▶ [What needs to be done] For the listing below, report all lines that hold the word "Enable".

▶ [Provided information]
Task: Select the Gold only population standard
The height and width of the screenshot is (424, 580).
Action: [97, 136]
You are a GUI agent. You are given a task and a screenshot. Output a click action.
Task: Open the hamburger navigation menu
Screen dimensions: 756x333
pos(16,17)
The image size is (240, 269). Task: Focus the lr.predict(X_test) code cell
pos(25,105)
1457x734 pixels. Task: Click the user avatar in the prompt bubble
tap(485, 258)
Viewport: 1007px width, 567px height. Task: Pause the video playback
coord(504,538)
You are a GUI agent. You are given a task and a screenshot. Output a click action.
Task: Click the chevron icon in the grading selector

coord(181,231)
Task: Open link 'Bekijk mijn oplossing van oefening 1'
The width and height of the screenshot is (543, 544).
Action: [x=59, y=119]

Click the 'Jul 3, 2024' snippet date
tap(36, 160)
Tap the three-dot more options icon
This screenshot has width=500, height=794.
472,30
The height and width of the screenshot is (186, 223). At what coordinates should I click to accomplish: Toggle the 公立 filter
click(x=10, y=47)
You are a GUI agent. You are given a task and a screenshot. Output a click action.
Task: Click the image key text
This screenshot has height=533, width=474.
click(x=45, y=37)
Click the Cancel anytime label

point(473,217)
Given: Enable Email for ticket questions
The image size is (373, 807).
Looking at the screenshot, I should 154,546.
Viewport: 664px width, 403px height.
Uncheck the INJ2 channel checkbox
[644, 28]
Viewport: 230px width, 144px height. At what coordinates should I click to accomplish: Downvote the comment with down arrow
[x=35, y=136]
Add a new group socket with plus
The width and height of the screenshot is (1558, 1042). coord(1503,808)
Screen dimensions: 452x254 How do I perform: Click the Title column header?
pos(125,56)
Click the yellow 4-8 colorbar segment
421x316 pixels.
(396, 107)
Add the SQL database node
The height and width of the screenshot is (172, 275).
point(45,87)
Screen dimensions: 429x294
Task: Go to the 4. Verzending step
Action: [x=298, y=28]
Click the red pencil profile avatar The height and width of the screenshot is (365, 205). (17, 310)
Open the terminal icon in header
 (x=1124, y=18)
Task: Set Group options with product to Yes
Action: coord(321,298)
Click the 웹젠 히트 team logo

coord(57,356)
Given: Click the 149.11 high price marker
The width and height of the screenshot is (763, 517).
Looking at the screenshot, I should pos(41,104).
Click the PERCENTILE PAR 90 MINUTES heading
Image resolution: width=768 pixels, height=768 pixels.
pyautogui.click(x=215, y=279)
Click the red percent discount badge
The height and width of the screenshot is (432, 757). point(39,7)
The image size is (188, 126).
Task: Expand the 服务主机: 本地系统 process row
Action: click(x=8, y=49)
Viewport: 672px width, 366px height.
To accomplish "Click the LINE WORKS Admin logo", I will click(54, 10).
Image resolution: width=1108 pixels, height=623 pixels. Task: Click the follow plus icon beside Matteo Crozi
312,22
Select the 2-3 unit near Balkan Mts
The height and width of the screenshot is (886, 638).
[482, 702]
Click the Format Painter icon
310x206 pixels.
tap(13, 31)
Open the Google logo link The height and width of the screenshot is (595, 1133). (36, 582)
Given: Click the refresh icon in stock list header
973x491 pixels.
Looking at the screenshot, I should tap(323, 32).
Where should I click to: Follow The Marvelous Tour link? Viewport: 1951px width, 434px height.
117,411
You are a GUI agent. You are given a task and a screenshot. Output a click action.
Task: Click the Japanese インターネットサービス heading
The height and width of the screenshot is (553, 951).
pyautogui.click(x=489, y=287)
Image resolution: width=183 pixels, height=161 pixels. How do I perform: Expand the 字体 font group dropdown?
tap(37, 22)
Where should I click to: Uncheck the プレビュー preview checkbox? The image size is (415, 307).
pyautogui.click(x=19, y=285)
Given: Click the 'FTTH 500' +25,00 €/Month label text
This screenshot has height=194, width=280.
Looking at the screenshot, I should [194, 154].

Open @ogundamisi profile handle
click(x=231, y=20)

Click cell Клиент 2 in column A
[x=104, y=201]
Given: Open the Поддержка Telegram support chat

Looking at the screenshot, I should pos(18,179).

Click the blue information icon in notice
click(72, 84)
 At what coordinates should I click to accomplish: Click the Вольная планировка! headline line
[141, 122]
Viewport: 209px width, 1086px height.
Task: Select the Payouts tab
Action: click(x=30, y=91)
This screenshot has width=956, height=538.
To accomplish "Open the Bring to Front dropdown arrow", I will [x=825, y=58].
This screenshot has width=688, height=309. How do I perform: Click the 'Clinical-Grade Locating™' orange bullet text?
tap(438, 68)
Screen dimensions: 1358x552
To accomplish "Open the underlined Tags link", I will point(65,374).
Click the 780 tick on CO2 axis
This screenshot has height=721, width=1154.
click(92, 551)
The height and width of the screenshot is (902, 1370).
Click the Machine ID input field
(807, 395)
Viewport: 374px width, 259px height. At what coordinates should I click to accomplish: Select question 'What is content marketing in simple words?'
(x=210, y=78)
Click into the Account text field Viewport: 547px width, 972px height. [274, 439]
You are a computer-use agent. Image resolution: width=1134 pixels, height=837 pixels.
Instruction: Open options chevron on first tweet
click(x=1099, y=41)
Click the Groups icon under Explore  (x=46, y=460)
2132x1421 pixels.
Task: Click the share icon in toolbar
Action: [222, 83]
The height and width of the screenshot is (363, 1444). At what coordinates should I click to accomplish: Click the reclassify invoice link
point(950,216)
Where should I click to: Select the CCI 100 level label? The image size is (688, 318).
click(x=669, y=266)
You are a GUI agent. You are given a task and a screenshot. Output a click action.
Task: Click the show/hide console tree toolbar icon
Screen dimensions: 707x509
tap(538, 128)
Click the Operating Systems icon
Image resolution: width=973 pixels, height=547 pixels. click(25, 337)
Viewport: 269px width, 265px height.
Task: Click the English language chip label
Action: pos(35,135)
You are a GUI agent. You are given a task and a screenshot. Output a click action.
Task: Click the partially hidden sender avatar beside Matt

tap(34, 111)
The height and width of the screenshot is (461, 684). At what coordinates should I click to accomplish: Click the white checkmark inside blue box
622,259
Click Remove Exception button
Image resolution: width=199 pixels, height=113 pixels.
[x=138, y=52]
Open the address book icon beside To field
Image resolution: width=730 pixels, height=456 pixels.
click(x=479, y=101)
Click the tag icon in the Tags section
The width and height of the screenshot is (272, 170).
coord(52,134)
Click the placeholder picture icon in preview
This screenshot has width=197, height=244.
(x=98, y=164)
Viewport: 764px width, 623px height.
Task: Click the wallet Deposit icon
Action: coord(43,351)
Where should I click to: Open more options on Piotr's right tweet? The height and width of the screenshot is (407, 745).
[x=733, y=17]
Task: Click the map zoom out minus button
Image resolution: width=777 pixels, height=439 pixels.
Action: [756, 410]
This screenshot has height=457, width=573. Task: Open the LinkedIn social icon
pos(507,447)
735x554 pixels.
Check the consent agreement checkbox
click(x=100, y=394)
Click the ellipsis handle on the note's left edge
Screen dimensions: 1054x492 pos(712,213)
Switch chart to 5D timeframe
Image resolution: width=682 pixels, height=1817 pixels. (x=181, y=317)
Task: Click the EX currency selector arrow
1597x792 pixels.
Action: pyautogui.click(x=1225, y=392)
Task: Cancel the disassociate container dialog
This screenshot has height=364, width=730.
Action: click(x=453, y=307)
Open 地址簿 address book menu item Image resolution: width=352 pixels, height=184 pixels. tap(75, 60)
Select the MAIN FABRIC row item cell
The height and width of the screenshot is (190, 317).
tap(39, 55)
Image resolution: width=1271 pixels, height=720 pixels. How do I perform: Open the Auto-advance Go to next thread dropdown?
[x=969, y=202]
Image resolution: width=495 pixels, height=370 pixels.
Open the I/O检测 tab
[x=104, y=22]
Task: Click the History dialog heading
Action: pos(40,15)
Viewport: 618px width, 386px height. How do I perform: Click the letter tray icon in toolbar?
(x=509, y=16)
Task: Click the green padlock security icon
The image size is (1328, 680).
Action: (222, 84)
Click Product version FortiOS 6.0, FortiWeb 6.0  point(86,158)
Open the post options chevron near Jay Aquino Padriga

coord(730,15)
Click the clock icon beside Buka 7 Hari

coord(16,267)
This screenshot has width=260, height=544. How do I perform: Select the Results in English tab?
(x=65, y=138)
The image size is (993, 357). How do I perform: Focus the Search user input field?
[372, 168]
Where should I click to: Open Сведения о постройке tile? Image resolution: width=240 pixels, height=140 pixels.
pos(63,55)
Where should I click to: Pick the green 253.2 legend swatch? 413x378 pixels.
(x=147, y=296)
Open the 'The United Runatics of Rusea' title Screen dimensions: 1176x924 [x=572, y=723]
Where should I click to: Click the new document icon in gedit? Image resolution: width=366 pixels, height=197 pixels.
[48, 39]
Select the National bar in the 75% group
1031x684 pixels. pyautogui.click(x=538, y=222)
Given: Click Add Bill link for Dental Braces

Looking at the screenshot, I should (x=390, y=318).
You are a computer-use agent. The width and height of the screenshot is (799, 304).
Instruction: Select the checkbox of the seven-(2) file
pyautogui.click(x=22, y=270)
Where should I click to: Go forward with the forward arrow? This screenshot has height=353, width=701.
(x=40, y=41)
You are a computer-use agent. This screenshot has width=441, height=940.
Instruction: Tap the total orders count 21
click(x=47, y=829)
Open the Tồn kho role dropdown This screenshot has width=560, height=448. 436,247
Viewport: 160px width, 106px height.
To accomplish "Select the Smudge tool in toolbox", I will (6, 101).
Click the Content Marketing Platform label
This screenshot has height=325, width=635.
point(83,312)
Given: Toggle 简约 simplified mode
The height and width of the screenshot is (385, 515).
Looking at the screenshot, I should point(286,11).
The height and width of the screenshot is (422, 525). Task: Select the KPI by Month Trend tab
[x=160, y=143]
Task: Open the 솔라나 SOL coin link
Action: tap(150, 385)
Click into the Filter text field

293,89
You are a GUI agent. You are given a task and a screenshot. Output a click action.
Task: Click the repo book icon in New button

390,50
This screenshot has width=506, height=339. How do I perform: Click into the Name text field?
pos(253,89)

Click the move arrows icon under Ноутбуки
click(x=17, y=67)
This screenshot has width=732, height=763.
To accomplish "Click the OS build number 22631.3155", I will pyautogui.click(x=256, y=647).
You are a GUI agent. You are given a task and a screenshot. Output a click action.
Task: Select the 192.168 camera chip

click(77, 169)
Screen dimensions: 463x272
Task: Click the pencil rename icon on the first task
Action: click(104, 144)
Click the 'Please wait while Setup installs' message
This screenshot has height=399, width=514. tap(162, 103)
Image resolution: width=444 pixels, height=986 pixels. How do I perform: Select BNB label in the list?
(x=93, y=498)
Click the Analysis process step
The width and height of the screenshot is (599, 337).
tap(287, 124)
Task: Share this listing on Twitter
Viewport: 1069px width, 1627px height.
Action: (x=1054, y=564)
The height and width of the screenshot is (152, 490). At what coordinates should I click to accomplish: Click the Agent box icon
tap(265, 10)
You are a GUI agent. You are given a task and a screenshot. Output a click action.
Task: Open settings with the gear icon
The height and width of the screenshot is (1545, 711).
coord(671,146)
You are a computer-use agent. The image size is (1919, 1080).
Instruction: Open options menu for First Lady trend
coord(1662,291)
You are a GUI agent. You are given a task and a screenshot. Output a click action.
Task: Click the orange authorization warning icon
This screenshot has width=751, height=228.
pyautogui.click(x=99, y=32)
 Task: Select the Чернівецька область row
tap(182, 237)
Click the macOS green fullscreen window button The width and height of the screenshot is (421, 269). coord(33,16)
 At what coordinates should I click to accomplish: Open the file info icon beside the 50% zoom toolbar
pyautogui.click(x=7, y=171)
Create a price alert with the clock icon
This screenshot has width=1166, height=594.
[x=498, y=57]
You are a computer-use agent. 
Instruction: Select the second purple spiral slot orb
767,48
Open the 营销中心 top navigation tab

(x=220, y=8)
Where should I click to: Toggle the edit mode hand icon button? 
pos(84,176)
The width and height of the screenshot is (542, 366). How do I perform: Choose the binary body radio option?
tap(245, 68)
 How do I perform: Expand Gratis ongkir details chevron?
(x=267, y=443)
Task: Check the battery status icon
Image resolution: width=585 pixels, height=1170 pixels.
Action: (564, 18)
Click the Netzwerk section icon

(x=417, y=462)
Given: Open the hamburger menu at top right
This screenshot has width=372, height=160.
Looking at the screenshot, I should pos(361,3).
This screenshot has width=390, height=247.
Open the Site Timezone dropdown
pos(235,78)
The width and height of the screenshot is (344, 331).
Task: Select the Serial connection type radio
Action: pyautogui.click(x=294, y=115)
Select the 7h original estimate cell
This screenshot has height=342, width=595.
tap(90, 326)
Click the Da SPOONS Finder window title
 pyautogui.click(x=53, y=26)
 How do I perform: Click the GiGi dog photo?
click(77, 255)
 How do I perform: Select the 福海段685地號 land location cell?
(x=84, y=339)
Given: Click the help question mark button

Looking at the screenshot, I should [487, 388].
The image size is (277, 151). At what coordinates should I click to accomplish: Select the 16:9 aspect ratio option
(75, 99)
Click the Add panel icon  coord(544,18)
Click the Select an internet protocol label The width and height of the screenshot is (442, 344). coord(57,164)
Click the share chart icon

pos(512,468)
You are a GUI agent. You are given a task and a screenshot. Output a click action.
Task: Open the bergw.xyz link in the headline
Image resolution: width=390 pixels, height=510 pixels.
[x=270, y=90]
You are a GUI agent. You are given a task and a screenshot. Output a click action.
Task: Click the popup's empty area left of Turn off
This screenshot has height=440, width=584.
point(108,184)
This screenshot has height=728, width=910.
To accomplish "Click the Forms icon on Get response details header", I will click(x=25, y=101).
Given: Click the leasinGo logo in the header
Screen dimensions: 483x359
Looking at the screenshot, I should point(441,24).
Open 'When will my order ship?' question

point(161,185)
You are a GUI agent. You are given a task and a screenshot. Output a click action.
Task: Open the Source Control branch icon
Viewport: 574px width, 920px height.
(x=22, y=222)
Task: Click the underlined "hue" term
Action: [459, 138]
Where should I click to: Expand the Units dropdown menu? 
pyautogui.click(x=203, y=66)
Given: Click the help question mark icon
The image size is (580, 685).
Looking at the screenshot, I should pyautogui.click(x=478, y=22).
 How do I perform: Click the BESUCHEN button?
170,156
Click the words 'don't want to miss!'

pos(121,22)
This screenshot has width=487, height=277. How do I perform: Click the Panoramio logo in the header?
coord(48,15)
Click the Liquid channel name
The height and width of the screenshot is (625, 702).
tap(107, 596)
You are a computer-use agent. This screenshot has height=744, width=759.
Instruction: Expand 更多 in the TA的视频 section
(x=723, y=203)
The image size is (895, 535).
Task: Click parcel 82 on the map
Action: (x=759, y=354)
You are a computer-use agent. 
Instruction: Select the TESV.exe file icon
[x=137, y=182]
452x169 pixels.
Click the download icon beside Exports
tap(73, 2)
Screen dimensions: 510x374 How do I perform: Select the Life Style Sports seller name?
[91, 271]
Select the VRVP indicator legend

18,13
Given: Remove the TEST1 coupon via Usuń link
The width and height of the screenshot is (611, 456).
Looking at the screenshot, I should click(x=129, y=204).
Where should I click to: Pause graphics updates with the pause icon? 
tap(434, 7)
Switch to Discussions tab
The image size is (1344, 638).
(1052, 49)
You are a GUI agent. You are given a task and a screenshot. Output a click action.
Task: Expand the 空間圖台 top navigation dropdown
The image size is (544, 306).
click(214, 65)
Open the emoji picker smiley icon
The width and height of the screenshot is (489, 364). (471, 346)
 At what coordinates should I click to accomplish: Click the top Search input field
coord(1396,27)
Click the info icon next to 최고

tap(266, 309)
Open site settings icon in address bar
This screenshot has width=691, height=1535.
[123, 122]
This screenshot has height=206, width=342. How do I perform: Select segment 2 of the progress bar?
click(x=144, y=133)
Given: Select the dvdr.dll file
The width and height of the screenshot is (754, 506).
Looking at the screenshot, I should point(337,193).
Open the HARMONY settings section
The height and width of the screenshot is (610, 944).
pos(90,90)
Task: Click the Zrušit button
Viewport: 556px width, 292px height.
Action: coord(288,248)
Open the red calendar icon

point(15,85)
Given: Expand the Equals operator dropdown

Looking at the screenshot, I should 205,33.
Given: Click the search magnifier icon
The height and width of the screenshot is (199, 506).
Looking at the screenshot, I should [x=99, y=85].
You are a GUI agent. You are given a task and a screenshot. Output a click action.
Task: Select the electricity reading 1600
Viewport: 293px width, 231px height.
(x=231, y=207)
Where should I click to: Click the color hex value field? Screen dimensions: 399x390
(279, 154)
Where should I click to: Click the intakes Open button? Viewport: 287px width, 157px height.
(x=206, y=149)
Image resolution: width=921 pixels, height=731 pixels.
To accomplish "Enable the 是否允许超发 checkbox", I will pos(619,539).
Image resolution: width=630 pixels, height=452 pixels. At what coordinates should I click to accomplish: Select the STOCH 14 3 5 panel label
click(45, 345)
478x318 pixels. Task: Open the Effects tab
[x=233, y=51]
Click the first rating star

▶ [Reply to the task]
Given: Enable Email for ticket questions
To accomplish "Enable the 是否允许超发 checkbox", I will pos(619,539).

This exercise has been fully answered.